→ Objectif annoncé: Imprimez sans rien modifier le passage de l’extrait du texte qui va de « L’effet Papillon… » à « Puccini en 1889. ».

→ Extrait du texte:
========================================
L’effet Papillon…

« Il me faut mettre en musique des passions véritables, des passions humaines, l’amour et la douleur, le sourire et les larmes et que je les sente, qu’elles m’empoignent, qu’elles me secouent. C’est alors seulement que je peux écrire de la musique et c’est pourquoi je suis si exigeant et circonspect dans le choix d’un sujet. Me mettre à travailler sur un livret que je n’aime pas, c’est une misère. » Giacomo Puccini en 1889. 

Alfred Stevens, La Parisienne japonaise, 1872, Liège Musée de la Boverie.

« Quatre ans venaient de suffire au Japon pour attirer toute la clientèle artistique de Paris », Émile Zola, Au Bonheur des dames, 1883.
========================================
→ Extraits de données:
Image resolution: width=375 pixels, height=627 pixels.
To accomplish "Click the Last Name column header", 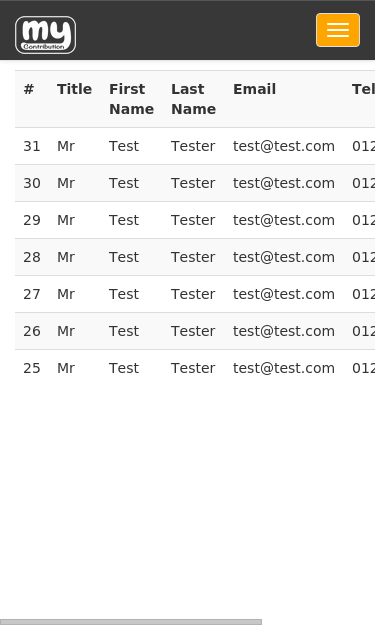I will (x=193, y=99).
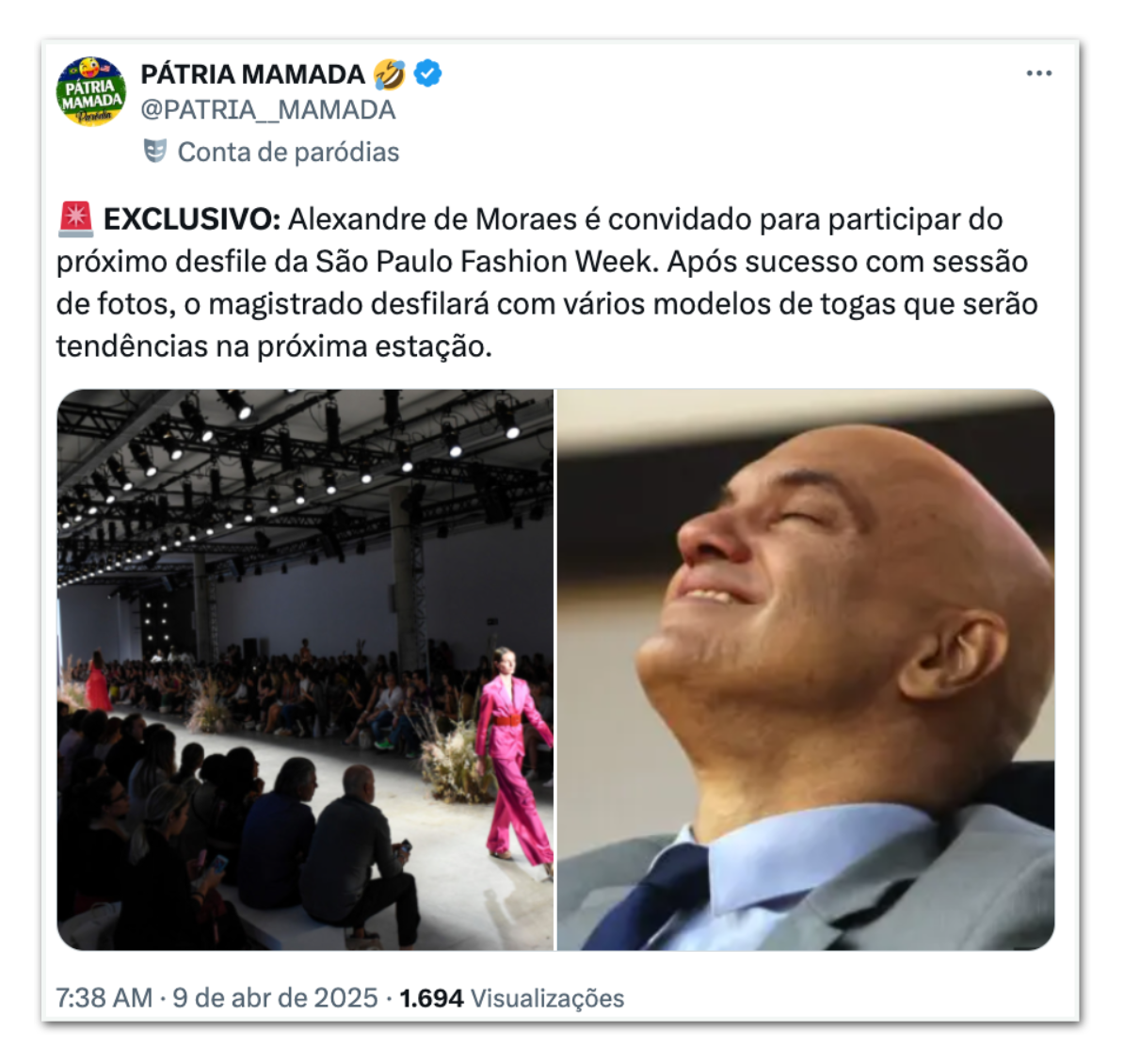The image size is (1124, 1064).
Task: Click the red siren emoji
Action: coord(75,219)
========================================
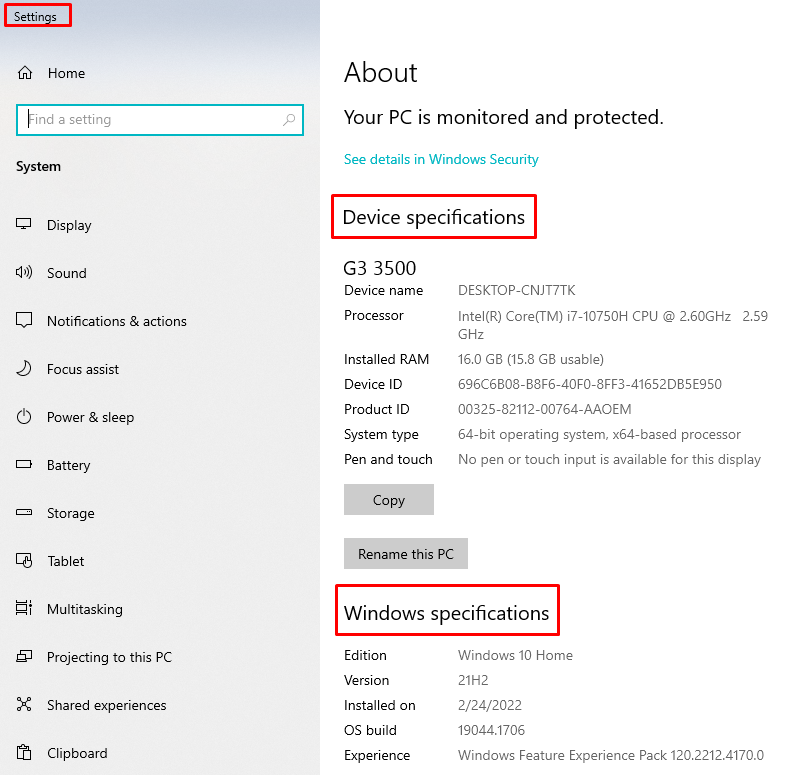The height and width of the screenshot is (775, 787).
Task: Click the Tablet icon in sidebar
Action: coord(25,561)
========================================
→ Solution complète:
L’effet Papillon…

« Il me faut mettre en musique des passions véritables, des passions humaines, l’amour et la douleur, le sourire et les larmes et que je les sente, qu’elles m’empoignent, qu’elles me secouent. C’est alors seulement que je peux écrire de la musique et c’est pourquoi je suis si exigeant et circonspect dans le choix d’un sujet. Me mettre à travailler sur un livret que je n’aime pas, c’est une misère. » Giacomo Puccini en 1889.